Work order =>
Which of the lines in the records below hold the string "column"? Copy every one of them.

Input material =>

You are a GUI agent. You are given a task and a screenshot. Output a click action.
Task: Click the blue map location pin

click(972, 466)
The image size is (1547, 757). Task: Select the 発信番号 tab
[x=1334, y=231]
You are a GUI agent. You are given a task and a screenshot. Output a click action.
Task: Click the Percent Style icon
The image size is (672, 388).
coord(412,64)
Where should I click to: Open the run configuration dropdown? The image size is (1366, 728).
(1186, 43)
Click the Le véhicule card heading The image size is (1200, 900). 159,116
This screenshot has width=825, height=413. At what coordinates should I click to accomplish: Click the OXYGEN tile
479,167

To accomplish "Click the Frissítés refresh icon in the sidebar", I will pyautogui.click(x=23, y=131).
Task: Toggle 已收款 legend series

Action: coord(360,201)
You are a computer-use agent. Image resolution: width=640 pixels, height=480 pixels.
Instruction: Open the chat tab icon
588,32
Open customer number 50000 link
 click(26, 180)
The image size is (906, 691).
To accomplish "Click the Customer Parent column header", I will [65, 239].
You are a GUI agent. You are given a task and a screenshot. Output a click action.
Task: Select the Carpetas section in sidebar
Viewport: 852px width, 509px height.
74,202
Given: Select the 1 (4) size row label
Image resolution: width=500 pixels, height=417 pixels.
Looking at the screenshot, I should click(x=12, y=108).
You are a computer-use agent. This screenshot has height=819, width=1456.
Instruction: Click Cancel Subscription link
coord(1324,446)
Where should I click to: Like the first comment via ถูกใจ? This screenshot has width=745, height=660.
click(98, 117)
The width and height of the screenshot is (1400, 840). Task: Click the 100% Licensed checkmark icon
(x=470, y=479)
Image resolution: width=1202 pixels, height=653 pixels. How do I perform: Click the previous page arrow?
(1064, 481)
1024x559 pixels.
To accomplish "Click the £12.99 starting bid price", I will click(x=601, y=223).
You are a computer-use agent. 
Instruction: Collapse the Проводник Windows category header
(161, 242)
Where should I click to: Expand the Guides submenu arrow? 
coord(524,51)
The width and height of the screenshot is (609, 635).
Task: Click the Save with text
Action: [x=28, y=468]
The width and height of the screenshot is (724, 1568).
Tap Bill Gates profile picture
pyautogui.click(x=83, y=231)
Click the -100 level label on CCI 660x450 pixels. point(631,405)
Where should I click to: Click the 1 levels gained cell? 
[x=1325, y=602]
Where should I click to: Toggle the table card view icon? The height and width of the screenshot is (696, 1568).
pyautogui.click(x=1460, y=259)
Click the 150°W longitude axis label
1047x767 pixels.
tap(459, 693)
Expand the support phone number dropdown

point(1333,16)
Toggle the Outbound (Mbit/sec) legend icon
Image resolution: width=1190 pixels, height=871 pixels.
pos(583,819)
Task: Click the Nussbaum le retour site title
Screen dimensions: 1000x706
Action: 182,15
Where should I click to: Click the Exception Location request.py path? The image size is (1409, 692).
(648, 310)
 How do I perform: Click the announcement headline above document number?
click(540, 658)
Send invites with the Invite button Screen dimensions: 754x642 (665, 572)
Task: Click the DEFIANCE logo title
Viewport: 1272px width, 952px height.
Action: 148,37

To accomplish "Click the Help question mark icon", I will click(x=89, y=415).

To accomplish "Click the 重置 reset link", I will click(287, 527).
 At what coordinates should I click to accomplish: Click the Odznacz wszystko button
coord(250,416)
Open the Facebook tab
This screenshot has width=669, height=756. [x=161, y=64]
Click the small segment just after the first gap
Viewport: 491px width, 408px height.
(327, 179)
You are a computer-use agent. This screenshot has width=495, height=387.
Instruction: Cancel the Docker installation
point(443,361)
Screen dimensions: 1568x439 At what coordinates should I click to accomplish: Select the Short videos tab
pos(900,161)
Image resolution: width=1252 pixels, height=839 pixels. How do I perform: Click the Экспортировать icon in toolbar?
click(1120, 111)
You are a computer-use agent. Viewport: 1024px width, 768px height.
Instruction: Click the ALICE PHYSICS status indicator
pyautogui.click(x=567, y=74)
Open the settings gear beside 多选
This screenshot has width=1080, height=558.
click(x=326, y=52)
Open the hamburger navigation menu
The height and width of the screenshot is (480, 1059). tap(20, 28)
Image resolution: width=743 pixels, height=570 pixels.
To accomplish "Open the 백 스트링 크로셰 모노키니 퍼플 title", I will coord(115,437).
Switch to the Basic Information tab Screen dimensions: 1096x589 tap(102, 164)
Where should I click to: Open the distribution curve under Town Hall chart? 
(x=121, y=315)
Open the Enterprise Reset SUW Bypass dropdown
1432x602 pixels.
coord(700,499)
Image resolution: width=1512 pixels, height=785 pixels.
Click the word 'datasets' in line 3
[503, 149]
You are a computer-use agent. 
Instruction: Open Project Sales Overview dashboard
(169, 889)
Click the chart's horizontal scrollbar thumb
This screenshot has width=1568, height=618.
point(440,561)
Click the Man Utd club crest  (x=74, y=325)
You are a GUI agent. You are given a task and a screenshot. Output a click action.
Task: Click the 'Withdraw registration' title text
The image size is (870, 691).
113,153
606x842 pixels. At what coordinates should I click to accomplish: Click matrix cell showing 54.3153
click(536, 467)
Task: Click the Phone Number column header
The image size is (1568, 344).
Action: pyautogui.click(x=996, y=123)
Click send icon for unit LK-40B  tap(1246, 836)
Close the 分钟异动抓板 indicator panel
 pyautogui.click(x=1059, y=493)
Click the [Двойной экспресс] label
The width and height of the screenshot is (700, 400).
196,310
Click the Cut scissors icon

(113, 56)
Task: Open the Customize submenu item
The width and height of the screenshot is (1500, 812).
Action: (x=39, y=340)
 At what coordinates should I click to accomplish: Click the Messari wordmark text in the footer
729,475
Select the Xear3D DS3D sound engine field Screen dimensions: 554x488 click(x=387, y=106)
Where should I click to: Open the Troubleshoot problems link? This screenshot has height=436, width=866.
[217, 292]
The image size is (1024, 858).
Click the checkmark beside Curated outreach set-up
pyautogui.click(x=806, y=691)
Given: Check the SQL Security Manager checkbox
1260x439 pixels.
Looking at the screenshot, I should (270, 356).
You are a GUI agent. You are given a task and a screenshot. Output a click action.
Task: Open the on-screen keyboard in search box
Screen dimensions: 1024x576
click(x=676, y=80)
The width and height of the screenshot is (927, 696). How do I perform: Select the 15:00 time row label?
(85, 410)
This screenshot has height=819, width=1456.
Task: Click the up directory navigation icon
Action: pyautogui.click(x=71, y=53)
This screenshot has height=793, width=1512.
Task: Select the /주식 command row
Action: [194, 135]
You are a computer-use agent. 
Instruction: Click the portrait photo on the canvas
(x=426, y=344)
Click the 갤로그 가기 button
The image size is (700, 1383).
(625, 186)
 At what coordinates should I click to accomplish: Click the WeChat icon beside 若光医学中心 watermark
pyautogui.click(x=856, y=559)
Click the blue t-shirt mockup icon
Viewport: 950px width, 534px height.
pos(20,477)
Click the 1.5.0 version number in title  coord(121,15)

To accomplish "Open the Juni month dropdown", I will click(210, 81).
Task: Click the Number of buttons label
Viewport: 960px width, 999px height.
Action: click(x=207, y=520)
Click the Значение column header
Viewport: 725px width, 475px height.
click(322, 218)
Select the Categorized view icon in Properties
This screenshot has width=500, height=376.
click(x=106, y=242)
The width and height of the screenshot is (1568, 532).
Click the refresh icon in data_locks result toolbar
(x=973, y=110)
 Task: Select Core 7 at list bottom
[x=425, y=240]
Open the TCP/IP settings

Response to this task =>
To accomplish "Click the Customer Parent column header", I will [65, 239].
Task: Click the Phone Number column header
Click the Значение column header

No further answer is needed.